Rewrite the records from the line with "Where should I click to: Click the 紫" to the line with "click(1001, 114)", both included, keeping every line. Scale each coordinate in the answers by 2.4, rounding to whole numbers with halves rounded up, and leave everything else as it is.

### STORED RECORDS ###

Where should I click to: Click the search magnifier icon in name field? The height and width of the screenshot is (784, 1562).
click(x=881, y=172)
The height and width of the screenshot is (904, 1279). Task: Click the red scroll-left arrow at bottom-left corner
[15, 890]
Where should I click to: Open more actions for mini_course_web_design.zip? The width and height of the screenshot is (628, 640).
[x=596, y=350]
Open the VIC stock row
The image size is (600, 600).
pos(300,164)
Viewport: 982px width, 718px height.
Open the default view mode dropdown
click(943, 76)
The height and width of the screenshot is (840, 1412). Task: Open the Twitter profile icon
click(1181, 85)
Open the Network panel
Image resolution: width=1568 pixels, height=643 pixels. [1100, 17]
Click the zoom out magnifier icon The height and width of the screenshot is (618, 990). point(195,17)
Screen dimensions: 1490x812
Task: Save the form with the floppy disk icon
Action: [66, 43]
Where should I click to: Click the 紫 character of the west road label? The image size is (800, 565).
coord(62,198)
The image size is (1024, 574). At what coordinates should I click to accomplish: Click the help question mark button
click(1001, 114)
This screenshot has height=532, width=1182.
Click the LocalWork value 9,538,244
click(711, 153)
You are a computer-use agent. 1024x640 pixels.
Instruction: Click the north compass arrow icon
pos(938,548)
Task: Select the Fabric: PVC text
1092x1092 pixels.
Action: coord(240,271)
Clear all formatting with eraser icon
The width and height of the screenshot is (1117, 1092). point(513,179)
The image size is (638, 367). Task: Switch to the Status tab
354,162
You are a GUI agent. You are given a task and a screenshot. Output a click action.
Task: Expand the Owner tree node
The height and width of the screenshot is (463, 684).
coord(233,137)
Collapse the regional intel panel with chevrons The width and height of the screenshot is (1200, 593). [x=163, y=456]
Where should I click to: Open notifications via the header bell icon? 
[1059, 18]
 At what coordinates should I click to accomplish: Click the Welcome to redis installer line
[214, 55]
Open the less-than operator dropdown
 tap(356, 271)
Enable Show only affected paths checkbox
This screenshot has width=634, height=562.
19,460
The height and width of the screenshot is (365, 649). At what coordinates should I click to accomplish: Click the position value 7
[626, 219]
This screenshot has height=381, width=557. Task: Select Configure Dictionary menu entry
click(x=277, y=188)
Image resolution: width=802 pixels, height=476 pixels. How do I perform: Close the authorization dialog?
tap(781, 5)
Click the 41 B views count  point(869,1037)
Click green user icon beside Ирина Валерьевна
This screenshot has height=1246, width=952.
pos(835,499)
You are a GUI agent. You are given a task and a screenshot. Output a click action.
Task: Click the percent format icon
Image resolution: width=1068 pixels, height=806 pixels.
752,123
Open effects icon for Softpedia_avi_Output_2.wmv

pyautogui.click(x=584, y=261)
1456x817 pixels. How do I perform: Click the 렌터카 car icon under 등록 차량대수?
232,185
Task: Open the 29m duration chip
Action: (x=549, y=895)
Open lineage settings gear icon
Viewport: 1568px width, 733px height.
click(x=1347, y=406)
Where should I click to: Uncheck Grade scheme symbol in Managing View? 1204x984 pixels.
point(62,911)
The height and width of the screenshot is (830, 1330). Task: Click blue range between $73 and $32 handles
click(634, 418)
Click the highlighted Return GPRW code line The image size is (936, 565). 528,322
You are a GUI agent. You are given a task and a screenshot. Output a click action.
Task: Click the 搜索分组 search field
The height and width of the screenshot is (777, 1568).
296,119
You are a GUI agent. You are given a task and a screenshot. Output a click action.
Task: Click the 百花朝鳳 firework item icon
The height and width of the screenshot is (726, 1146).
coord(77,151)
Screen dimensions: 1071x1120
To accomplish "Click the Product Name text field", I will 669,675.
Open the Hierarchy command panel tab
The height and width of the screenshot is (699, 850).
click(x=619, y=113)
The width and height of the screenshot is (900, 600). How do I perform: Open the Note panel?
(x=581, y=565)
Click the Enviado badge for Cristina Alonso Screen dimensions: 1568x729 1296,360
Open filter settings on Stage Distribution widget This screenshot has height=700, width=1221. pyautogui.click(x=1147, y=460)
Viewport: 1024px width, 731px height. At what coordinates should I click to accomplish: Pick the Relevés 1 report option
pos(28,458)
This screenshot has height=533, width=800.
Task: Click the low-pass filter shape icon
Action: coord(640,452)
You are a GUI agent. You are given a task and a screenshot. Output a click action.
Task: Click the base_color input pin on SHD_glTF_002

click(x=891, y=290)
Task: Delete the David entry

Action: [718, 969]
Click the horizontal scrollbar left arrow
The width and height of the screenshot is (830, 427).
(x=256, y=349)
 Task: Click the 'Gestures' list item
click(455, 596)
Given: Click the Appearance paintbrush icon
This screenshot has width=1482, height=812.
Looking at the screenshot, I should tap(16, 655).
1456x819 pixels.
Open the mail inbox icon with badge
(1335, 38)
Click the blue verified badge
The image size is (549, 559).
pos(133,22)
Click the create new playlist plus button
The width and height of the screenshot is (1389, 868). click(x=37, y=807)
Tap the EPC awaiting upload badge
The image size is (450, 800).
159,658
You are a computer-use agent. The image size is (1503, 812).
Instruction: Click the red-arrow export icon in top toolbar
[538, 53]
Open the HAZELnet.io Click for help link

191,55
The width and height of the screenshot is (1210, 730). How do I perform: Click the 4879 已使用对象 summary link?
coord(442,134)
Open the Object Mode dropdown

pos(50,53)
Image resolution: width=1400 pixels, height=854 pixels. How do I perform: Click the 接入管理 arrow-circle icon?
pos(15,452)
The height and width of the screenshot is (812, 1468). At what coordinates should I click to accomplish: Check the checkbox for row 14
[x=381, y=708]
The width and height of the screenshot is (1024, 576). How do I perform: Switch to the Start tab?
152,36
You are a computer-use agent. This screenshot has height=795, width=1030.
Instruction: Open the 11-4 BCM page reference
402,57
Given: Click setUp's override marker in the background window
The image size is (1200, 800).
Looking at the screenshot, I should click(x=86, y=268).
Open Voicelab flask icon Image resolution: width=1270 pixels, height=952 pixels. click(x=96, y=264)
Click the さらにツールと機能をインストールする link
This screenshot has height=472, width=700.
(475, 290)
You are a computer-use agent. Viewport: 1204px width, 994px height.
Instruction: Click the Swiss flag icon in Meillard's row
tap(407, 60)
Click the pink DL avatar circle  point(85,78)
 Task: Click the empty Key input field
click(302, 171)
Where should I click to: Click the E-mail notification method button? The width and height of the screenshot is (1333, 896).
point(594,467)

###

■ SOLUTION ■
Where should I click to: Click the 紫 character of the west road label? The image size is (800, 565).
coord(149,475)
The image size is (1024, 574). At what coordinates should I click to accomplish: Click the help question mark button
click(2402, 274)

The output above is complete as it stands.